Using the data below, show every line where the word "axis" occurs.

Dataset entries
::::

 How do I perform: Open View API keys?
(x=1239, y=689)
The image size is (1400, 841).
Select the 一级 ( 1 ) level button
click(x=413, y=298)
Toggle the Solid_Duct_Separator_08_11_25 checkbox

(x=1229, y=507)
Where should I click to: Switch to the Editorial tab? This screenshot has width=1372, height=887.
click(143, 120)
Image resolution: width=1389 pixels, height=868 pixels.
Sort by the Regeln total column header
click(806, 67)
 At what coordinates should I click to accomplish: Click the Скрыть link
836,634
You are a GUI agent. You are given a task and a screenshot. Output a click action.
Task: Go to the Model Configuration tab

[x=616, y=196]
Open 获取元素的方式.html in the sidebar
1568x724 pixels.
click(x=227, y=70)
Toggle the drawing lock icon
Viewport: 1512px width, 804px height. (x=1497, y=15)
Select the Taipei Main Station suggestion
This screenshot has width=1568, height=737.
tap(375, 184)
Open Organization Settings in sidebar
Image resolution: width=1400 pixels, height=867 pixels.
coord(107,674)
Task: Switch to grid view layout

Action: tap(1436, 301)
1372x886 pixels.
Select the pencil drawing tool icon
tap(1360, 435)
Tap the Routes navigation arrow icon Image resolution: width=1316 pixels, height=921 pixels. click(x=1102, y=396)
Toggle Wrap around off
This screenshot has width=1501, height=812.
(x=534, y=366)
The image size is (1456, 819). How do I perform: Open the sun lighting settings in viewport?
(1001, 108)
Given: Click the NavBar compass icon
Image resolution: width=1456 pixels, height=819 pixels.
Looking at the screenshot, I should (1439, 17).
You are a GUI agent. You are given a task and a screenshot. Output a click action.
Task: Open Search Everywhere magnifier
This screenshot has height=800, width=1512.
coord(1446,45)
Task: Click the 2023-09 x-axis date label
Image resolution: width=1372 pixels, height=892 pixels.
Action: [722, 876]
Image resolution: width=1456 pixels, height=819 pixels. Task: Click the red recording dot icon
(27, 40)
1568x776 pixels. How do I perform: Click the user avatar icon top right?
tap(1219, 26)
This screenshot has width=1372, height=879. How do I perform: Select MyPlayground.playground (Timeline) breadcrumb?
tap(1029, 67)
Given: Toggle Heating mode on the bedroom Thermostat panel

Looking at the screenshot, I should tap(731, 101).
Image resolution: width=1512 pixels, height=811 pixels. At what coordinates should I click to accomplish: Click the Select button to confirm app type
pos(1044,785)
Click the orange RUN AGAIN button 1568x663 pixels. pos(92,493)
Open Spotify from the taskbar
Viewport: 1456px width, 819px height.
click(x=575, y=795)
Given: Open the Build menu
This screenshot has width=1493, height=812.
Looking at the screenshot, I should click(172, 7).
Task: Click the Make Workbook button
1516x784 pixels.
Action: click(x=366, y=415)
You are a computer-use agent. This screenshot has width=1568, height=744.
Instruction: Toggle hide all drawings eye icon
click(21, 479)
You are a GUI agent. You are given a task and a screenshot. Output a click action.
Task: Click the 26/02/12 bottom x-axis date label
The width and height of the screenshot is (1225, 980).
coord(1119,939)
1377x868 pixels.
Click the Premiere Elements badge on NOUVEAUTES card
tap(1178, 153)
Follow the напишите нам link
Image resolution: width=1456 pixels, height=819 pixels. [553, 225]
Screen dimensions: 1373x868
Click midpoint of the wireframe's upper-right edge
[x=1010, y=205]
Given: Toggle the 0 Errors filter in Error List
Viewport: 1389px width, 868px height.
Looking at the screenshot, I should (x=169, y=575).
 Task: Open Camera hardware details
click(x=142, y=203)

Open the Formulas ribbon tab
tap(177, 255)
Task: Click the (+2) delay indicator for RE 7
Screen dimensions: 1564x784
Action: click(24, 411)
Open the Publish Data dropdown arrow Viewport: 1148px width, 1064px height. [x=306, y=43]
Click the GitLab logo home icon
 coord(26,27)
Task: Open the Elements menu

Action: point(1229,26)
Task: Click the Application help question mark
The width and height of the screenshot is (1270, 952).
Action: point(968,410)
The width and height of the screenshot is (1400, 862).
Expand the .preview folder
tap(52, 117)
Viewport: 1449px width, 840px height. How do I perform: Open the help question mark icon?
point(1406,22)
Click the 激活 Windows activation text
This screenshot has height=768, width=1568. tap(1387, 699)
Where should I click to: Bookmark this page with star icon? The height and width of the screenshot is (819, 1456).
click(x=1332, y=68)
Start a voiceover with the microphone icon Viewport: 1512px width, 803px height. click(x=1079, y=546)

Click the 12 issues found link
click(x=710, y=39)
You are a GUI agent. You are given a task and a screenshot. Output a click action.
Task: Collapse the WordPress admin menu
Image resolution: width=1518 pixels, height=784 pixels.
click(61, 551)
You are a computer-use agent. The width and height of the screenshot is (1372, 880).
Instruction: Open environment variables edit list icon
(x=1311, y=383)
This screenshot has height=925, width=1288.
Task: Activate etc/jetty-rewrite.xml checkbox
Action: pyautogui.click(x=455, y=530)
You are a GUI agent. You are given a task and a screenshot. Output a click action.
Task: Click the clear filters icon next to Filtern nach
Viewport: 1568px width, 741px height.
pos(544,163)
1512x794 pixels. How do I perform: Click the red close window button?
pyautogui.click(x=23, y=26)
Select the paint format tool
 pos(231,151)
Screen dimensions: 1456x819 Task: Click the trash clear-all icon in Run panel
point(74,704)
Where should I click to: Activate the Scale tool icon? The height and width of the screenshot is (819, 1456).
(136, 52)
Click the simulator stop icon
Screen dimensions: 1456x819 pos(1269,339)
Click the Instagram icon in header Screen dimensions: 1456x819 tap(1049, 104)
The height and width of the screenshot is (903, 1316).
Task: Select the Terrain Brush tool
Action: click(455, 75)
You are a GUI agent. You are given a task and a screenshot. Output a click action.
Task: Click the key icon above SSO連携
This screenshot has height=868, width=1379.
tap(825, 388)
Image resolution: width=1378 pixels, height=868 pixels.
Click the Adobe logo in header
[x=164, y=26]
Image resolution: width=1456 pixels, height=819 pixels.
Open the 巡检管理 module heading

::::

RESPONSE AREA »
Task: Click the 2023-09 x-axis date label
Task: Click the 26/02/12 bottom x-axis date label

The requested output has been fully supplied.